Dell Technologies Inc. shares closed at a record high Monday after being dubbed “compellingly inexpensive” by an analyst.

Bernstein analyst Toni Sacconaghi upgraded Dell DELL, +3.26% stock to outperform from market perform Monday, boosting his target price to $72 from $63 and writing of several potential catalysts for the maker of personal computers. Shares gained 3.3% in the session to close at $59.88, nearly a dollar higher than the previous record close, which was $58.91 on Dec. 7, 2021.

While Sacconaghi sees general signs of a slowdown in Chromebooks, he notes that Dell has a better business mix than some of its rivals in the personal-computer segment. The company is less exposed to Chromebooks and gets roughly 75% of its revenue from corporate business, by his estimation, whereas he pegs the broader industry’s mix at closer to 50%.

Dell also has three “structural advantages” over many of its rivals, in Sacconaghi’s view, including its “broader solution set” that allows for better cross-selling. Further, the company’s scale allows for “greater purchasing heft,” and its distribution model affords more flexibility to tweak pricing.

Sacconaghi sees potential in Dell’s storage business, which has been “relatively flat” in recent quarters but could capitalize on “an elevated backlog and a mainframe cycle.” This part of the business is of key interest to investors, he noted, given that it accounts for roughly 16% of revenue but about 30% of profit.

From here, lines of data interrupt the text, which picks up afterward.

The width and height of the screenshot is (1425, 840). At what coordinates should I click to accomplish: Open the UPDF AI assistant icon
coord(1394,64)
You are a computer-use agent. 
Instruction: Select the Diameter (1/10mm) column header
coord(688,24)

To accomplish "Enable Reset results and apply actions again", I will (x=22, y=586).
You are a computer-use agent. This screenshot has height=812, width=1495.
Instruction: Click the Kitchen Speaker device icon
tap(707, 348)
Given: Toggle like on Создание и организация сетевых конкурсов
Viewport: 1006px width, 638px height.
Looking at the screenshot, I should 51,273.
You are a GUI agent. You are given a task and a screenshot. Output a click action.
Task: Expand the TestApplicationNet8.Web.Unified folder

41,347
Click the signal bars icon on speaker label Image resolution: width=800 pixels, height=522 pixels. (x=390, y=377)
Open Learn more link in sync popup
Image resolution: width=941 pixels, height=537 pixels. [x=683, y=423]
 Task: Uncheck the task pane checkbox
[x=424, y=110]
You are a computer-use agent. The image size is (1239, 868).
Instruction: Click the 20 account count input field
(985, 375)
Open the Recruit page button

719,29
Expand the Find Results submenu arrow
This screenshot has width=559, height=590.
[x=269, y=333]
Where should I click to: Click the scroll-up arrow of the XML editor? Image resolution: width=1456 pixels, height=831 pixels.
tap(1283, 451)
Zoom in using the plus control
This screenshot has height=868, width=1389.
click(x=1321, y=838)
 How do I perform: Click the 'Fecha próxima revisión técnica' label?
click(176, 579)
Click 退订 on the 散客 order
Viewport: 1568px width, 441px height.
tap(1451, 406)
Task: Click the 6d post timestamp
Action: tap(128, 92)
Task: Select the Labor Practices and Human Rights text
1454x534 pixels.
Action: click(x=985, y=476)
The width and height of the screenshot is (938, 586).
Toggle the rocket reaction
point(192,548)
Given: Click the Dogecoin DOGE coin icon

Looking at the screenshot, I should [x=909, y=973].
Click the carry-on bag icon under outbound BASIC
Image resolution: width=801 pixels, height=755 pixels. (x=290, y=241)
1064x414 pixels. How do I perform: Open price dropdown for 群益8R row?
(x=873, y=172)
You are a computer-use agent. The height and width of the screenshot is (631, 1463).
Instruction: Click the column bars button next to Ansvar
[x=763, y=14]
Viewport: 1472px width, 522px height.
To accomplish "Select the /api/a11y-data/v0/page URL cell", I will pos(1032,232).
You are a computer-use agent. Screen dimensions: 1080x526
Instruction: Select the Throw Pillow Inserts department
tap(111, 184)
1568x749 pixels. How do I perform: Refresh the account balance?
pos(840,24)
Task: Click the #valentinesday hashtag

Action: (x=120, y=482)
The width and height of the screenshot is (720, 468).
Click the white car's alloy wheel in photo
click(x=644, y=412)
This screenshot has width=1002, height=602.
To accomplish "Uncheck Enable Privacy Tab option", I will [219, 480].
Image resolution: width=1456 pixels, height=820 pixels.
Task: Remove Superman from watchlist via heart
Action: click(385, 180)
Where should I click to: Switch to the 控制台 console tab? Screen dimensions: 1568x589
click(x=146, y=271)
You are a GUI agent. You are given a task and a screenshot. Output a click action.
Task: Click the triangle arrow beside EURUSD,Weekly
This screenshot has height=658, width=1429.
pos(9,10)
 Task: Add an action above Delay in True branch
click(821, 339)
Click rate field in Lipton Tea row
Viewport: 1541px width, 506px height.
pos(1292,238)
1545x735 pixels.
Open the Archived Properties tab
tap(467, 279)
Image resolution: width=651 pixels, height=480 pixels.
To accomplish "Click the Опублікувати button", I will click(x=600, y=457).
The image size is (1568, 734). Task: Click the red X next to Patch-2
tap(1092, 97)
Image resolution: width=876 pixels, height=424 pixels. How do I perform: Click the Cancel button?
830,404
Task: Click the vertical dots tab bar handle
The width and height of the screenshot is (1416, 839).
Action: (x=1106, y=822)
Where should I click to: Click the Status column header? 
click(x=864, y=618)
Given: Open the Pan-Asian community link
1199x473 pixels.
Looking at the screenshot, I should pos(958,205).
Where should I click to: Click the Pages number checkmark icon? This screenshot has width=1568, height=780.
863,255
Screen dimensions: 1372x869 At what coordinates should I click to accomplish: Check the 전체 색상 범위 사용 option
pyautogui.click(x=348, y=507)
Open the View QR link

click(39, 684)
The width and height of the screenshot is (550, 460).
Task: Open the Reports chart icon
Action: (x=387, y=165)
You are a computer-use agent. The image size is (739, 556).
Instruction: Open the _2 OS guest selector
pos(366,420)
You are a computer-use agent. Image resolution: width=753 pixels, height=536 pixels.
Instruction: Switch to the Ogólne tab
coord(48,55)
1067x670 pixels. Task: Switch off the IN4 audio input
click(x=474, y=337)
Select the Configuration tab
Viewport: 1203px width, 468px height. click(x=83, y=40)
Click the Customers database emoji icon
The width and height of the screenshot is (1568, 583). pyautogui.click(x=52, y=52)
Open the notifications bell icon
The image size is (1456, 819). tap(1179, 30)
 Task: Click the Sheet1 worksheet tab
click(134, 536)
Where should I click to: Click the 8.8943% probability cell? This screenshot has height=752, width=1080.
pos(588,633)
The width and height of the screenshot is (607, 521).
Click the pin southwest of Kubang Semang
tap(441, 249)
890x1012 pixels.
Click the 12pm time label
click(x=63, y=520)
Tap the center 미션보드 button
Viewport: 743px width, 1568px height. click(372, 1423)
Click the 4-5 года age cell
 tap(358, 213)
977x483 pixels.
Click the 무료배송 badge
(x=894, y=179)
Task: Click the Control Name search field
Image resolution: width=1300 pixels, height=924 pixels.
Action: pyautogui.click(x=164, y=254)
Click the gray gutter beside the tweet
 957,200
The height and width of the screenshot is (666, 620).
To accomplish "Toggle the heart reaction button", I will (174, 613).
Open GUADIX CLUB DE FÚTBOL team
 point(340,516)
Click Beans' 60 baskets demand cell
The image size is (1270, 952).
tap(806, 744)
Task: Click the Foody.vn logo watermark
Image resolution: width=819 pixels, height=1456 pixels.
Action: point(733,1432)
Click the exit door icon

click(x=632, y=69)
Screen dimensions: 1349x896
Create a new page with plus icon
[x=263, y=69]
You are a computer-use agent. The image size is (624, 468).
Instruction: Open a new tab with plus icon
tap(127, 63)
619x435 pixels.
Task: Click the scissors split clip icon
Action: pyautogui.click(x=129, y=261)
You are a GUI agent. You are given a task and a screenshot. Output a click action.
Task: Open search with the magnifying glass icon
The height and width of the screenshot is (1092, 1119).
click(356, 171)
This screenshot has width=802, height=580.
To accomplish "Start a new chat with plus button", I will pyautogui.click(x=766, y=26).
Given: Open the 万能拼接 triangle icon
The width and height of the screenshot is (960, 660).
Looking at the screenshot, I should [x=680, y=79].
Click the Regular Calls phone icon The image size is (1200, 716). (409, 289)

He calculates that Dell has approximately $6 billion to $8 billion in excess cash, which the company could use for a “more aggressive” approach to paying down debt or buying back shares. Doing so could boost the company’s fiscal 2023 earnings per share by an additional $1, per his math.

Then there’s the possibility that Dell could do away with its supervoting share class. While he notes that Chief Executive Michael Dell shared at a Bernstein conference that the company had no plans to eliminate the supervoting shares, Sacconaghi still sees it as a possibility—and argues that such a change could win Dell’s stock more favor with investors and index providers.

“It is possible that some investors might put a discount on Dell due to the company’s dual-class share structure, which gives Michael Dell majority voting power and excludes Dell from being included in major indexes,” he wrote.

Dell stock has gained 53.3% in the past year, as the S&P 500 index SPX, -0.14% has gained 22.3%.